McArthur ha affermato che, sebbene abbia compreso che alcuni consumatori hanno utilizzato le carte di credito perché erano convenienti, il rischio di danni agli altri era troppo elevato per continuare a consentire l'uso delle carte di credito.
"Ci rendiamo conto che questo cambiamento arrecherà disturbo ai consumatori che utilizzano le carte di credito in modo responsabile, ma siamo convinti che ridurre il rischio di danni agli altri consumatori significhi che è necessario intraprendere un'azione. Ma valuteremo il divieto e osserveremo attentamente eventuali circostanze non intenzionali per i consumatori".
McArthur ha avvertito che, sebbene sia probabile che riduca il danno da gioco, il divieto delle carte di credito deve essere accompagnato da altri sforzi.
"Il divieto fa parte del nostro lavoro per ridurre i danni da gioco. Dobbiamo anche continuare il lavoro che abbiamo svolto fin qui con gli operatori del gioco d'azzardo e il settore finanziario per garantire ai consumatori di giocare solo con i soldi che possono permettersi di spendere".
 
 
DAL SOGNO ALL’INCUBO? - Il Regno Unito era assolutamente riconosciuto come uno dei Paesi più compatibili con il poker online al mondo, se non il più compatibile di tutti. Nessuna imposta sui consumi, regolamenti permissivi e forti tradizioni di gioco moderne lo hanno trasformato nel sogno di un appassionato europeo di iGaming. I cittadini del Regno Unito non devono fare i conti con le ambiguità legali e le restrizioni nazionali che sembrano affliggere la scena del poker globale in questi giorni, né devono usare le connessioni Vpn per giocare su siti di poker offshore non regolamentati. Soprattutto, non devono accontentarsi di reti di seconda classe quando scelgono piattaforme di poker. 
I residenti nel Regno Unito hanno sempre avuto accesso legale a tutte le varianti di poker disponibili online sin dai primi giorni del settore.

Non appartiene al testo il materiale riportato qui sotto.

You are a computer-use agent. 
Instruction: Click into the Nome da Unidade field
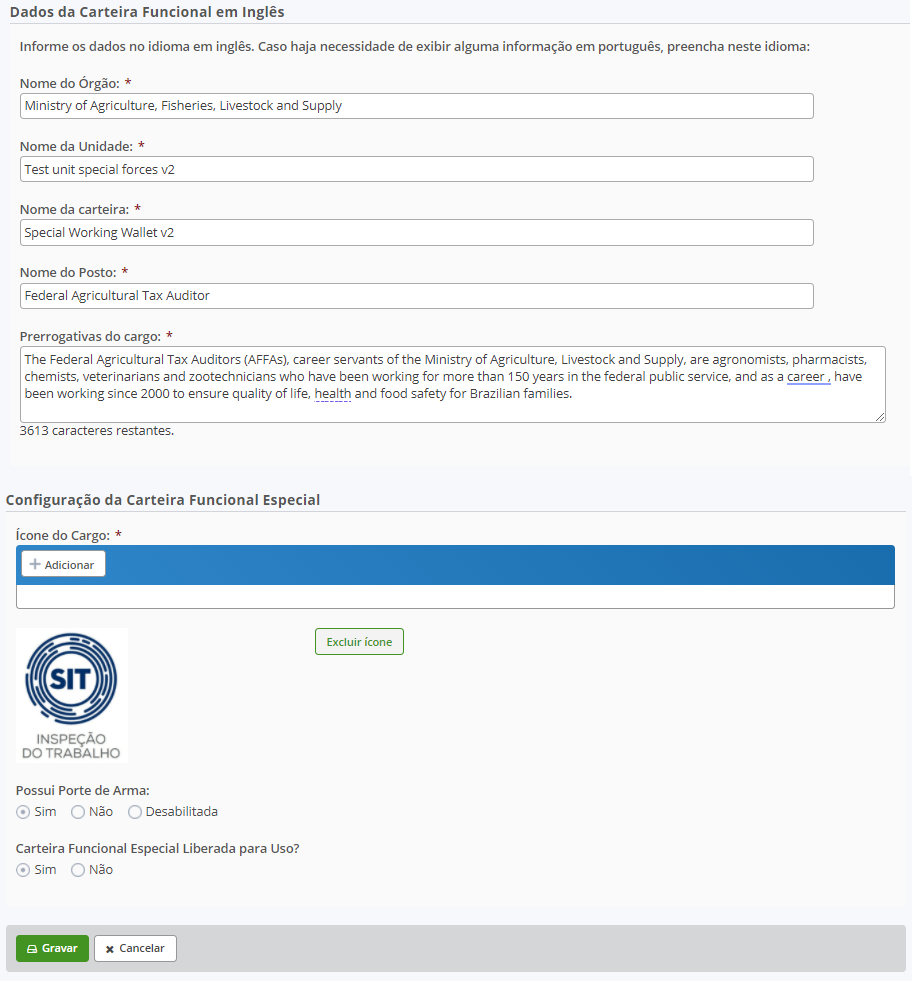[416, 169]
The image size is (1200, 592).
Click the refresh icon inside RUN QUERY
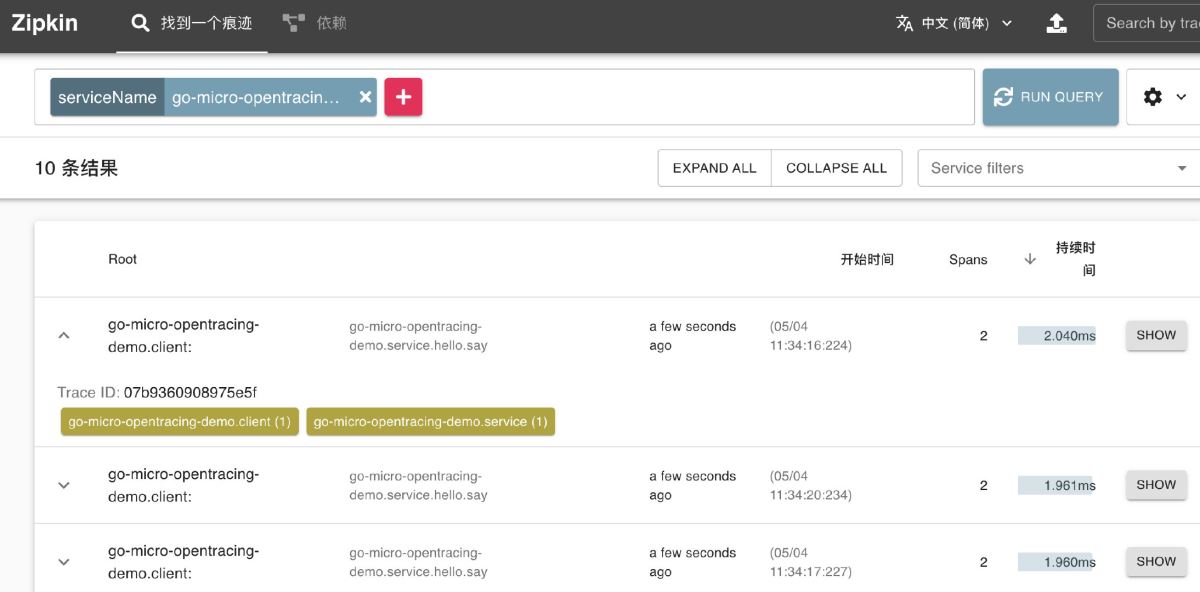tap(1003, 96)
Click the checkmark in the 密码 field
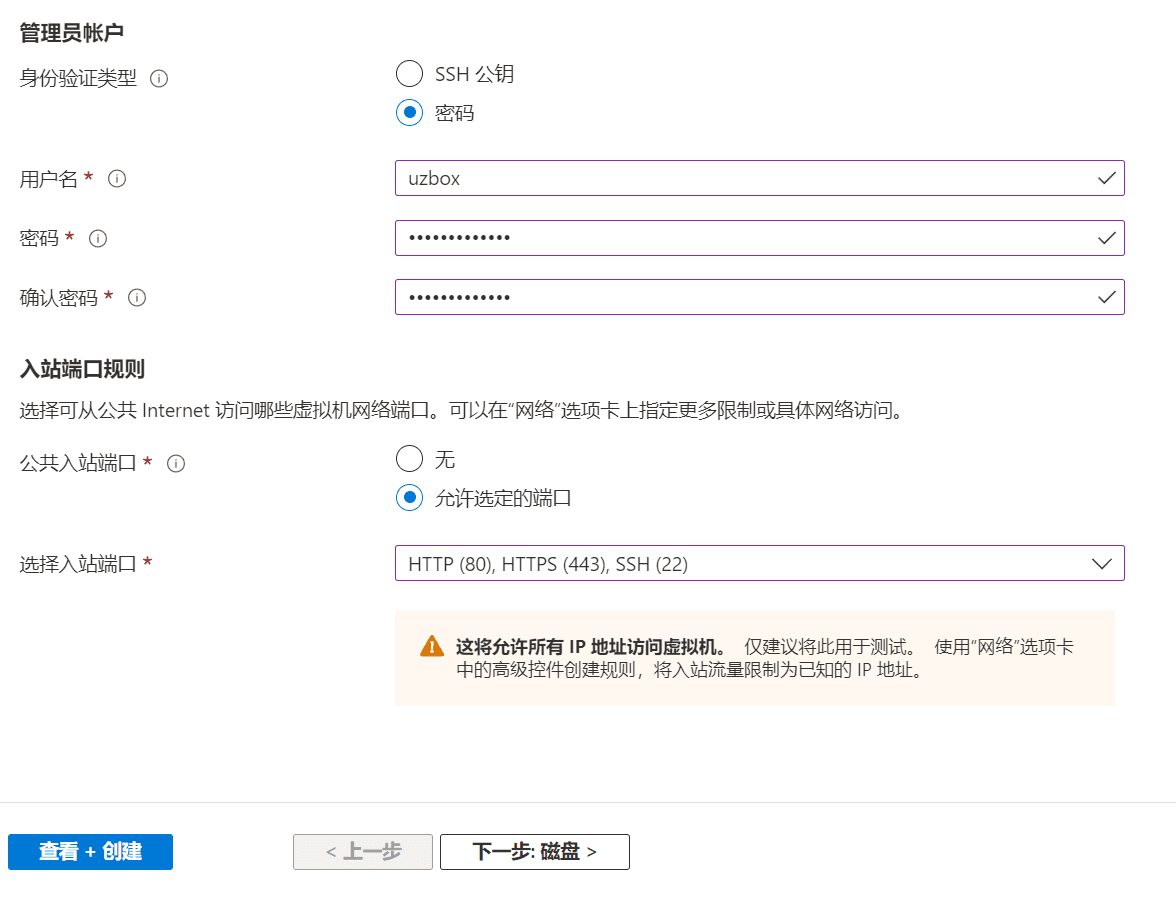 click(x=1107, y=238)
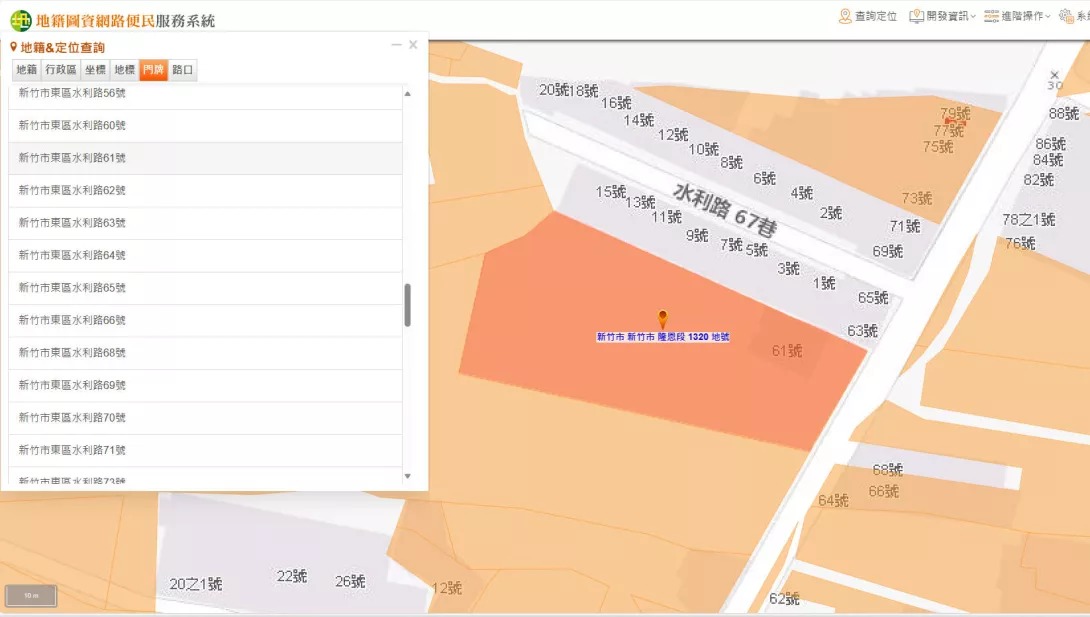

Cash game, sit and go, Tournament multi table, tutto assolutamente disponibile e funzionante fin dall’inizio. Un fattore che rimane, non c’è dubbio. Ma senza la possibilità di ricaricare con le carte di credito un pezzo della raccolta è a forte rischio. 
I giocatori con sede nel Regno Unito non hanno mai dovuto pagare alcuna tassa di consumo sul poker online durante il boom del poker, un'era iniziata quando Chris Moneymaker ha vinto il suo braccialetto Wsop nel 2003. Inoltre, i giocatori non devono pagarli neppure oggi. Ciò è dovuto al fatto che nel 2002 il governo laburista si è sbarazzato delle tasse sui consumatori per tutte le forme di gioco d'azzardo nel tentativo di incoraggiare gli appassionati di iGaming locali a giocare sui siti locali.
 
 
LE LEGGI A SOSTEGNO DEL POKER UK - Due importanti documenti legali del 21esimo secolo hanno delineato le normative riguardanti specificamente il poker online. Il primo è il Gambling Act del 2005, che essenzialmente garantiva ai giocatori le libertà di cui già godevano all'epoca. Ha permesso esplicitamente ai giocatori con sede nel Regno Unito di giocare su piattaforme di poker di propria scelta e trasferito l'autorità di rilascio delle licenze agli enti regolatori locali.
Il secondo è stato il Gambling Bill 2014, che ha reintrodotto le licenze per i siti di gioco d'azzardo offshore che cercano di offrire servizi ai residenti nel Regno Unito. Va tenuto presente che questo disegno di legge non ha bloccato il mercato del gioco d'azzardo nel Regno Unito. Ha semplicemente imposto una tassa sul punto di consumo agli operatori del Regno Unito. Per quanto sia difficile da credere, il Regno Unito non aveva alcuna normativa che imponesse ai siti di poker di pagare le relative tasse sul lato operatore. Al contrario, i regolatori britannici contavano che i siti pagassero le loro quote volontariamente.